Dernier communiqué de la Mena. L'état de grâce d'Obama n'aura pas duré longtemps. Va-t-il être pire que Carter ?
Obama touche terre et perd ses ailes dans l’impact
Par Sébastien Castellion© Metula N ews A gency
Il a fallu moins longtemps à Barack Obama qu’à aucun de ses prédécesseurs pour voir s’achever la « lune de miel » dont bénéficient les présidents au début de leur mandat – et qui, dans son cas, s’annonçait particulièrement intense au jour de son inauguration. Un sondage Gallup du 23 janvier, trois jours après sa prise de fonctions, lui donnait 69 % d’opinions favorables et seulement 12 % de défavorables, le reste étant composé d’indécis.
Deux semaines plus tard, dans un sondage Rasmussen du 8 février, le Président est tombé à 59 % d’opinions favorables – mais surtout, le nombre des opinions défavorables a explosé, passant à 39 %. Le Président a réussi l’exploit d’unir contre lui, en deux semaines, tous ceux qui lui donnaient le bénéfice du doute, tout en perdant plus d’un de ses partisans sur sept.
Le Président a réussi cette chute brutale et inattendue en ayant recours aux mêmes recettes qui avaient entraîné, il y a trente ans, l’effondrement de son prédécesseur Jimmy Carter.

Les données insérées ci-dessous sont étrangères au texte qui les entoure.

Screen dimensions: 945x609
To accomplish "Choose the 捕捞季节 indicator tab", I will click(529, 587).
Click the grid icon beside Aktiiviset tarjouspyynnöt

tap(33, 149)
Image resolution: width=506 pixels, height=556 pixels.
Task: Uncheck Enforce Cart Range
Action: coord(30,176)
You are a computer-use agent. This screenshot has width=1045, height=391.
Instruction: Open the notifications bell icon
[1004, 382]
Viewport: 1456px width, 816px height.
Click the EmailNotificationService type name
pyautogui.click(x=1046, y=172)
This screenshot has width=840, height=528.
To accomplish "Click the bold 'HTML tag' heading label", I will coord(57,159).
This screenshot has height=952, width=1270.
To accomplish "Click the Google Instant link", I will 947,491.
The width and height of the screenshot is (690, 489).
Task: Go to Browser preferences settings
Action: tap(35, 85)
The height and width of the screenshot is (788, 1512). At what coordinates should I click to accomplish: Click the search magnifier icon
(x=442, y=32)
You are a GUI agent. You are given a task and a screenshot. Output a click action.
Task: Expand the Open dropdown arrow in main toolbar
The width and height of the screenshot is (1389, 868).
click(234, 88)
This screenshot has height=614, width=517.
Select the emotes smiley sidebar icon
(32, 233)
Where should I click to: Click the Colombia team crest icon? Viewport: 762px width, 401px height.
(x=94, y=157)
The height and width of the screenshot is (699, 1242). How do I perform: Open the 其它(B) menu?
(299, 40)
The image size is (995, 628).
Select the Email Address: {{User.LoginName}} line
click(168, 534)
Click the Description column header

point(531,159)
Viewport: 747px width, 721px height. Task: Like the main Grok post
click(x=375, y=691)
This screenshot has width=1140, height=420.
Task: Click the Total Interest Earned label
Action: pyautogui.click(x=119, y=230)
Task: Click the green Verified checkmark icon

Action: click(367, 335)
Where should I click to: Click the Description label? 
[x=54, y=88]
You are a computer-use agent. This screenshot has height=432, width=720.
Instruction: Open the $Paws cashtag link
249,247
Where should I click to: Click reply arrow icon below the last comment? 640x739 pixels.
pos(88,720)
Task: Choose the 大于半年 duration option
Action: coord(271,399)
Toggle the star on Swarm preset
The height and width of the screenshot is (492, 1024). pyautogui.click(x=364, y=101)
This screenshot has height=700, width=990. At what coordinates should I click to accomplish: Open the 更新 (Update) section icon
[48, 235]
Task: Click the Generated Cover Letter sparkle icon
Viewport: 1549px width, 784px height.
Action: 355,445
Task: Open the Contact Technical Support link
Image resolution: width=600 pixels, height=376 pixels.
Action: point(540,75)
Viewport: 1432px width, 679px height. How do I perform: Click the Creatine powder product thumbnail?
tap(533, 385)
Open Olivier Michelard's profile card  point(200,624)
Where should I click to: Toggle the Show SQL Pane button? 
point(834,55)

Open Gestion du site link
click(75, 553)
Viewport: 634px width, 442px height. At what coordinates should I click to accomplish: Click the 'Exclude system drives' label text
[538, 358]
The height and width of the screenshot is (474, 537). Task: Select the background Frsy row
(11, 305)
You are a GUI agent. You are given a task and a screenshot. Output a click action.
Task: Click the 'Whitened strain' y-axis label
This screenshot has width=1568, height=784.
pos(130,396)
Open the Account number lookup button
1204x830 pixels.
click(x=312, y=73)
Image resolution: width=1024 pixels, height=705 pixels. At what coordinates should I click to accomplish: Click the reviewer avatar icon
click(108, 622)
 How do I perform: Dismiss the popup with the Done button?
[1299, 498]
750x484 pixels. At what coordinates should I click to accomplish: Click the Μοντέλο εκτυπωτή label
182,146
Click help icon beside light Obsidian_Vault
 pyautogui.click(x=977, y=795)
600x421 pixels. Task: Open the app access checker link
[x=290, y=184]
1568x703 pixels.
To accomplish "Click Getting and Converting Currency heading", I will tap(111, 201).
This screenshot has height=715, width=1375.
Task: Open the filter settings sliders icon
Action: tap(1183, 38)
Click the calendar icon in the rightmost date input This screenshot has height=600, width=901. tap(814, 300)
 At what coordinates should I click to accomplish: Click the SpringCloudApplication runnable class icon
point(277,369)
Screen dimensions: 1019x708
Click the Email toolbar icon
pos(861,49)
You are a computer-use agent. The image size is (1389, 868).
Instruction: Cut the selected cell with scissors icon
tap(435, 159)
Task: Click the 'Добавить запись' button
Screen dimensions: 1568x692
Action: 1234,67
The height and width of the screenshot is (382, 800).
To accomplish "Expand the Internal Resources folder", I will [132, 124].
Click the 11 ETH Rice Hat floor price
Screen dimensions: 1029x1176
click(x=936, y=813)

Il s’est montré, dès ses premiers jours, faible et naïf en politique étrangère, cynique en politique intérieure et remarquablement inepte en politique économique.
En politique étrangère, le Président Obama a utilisé sa première interview depuis son entrée en fonctions – accordée le 27 janvier dernier à Al Arabiya – pour envoyer aux ennemis de l’Amérique plusieurs signes de faiblesse. Il a immédiatement concédé l’infériorité morale des Etats-Unis, expliquant doctement que les Etats-Unis avaient, depuis 20 ou 30 ans, manqué de respect et de compréhension envers les musulmans, et exprimant l’espoir qu’il pourrait rétablir le « partenariat » qui, selon lui, existait autrefois.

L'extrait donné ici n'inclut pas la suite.